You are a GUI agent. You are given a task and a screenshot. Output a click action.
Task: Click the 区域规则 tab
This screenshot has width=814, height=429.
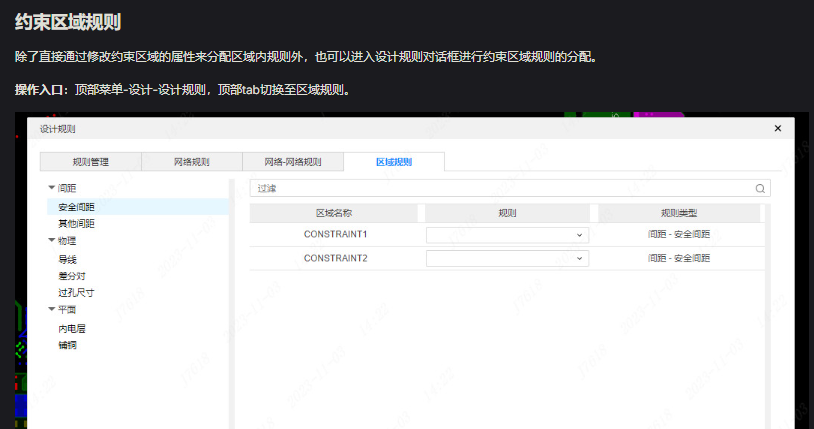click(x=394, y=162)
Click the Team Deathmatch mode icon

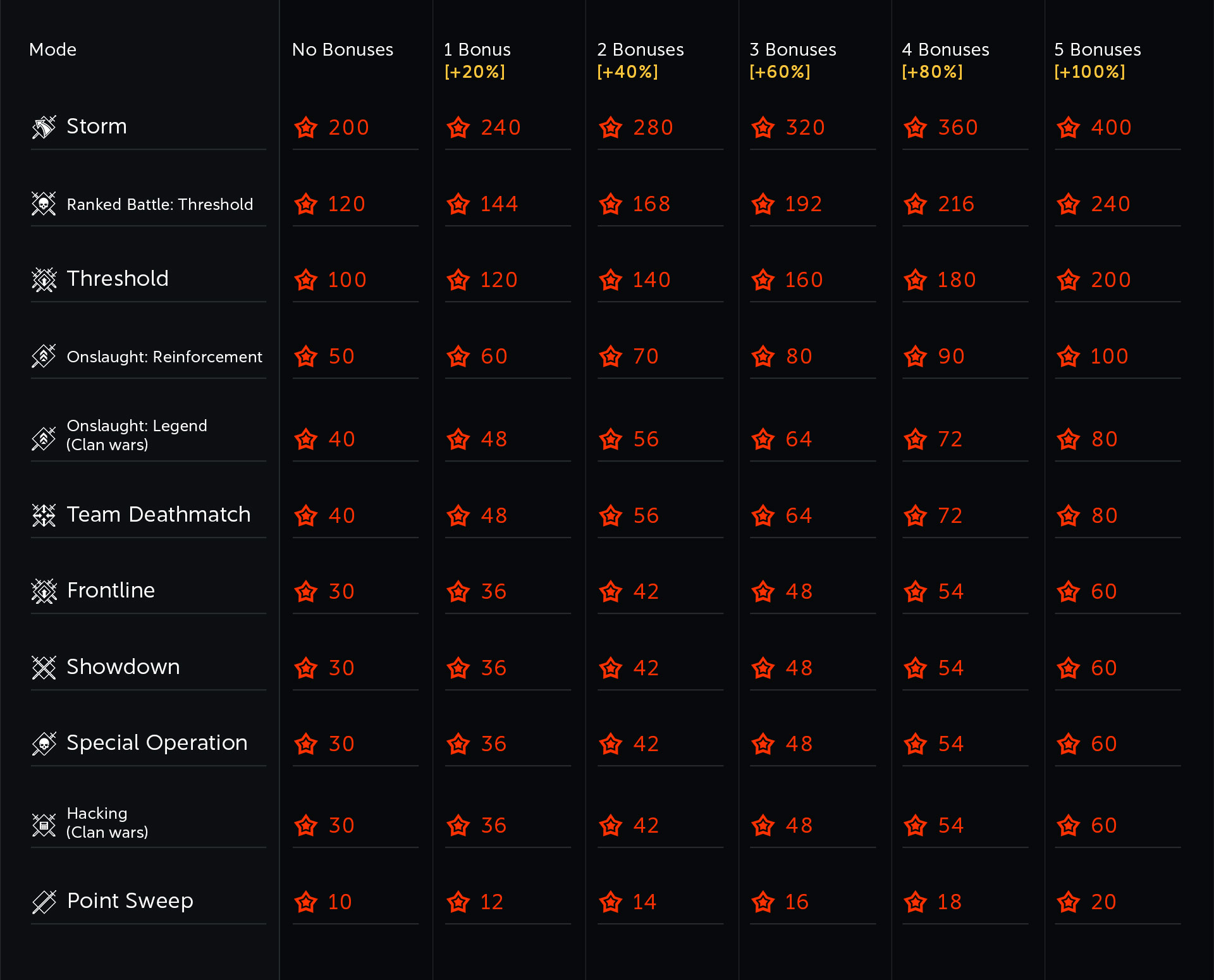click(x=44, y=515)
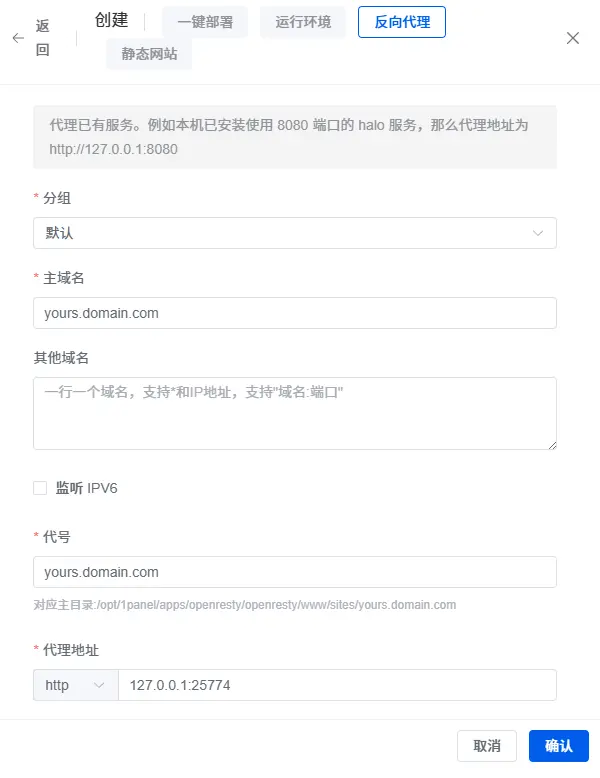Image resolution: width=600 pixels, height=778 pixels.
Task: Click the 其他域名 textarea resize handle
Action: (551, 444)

PROMPT >>
Rewrite all the rows above, replacing "screenshot" with "screen capture" and leaving everything else unchanged. Leave the pictures out.

FULL OUTPUT >>
You are a GUI agent. You are given a task and a screen capture. Output a click action.
Task: Click the 区域规则 tab
This screen capture has width=814, height=429.
click(x=394, y=162)
Click the Team Deathmatch mode icon

click(x=44, y=515)
Image resolution: width=600 pixels, height=778 pixels.
Task: Click the 其他域名 textarea resize handle
Action: (551, 444)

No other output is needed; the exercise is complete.